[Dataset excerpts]
· · · ·

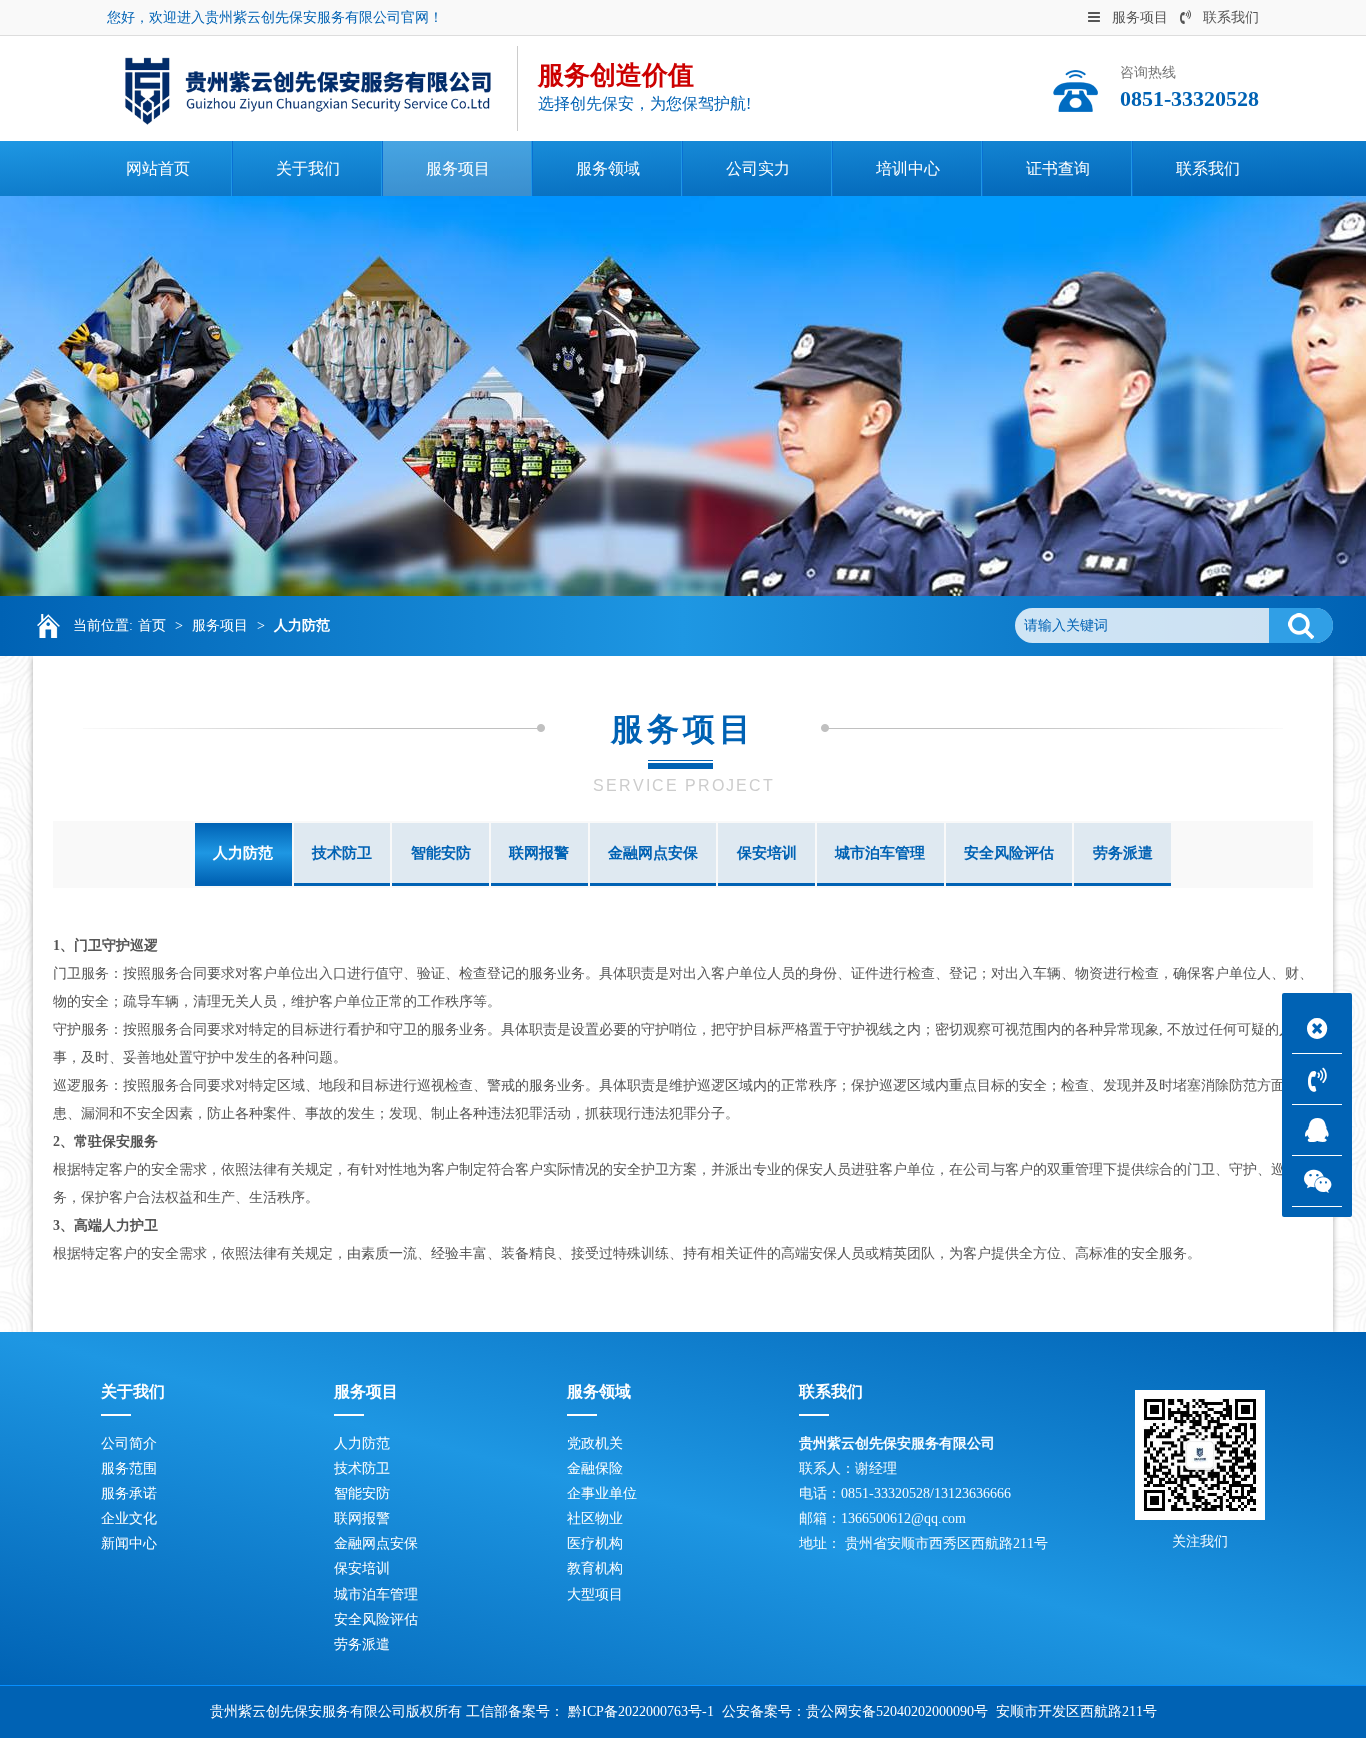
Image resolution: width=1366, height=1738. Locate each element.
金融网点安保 (653, 853)
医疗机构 (595, 1543)
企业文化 (129, 1518)
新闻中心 (129, 1543)
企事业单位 (602, 1493)
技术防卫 (342, 853)
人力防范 (302, 625)
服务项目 (1140, 17)
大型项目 (595, 1594)
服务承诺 (129, 1493)
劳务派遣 (1123, 853)
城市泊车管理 (880, 853)
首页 (152, 625)
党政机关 (595, 1443)
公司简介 (129, 1443)
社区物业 (595, 1518)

· · · ·

## [Work instruction]
What's needed here is an exact repeat of all the records above, pictures excluded.

## [Solution below]
Image resolution: width=1366, height=1738. Locate each element.
金融网点安保 (653, 853)
医疗机构 (595, 1543)
企业文化 (129, 1518)
新闻中心 (129, 1543)
企事业单位 (602, 1493)
技术防卫 (342, 853)
人力防范 (302, 625)
服务项目 (1140, 17)
大型项目 (595, 1594)
服务承诺 (129, 1493)
劳务派遣 (1123, 853)
城市泊车管理 (880, 853)
首页 (152, 625)
党政机关 (595, 1443)
公司简介 (129, 1443)
社区物业 (595, 1518)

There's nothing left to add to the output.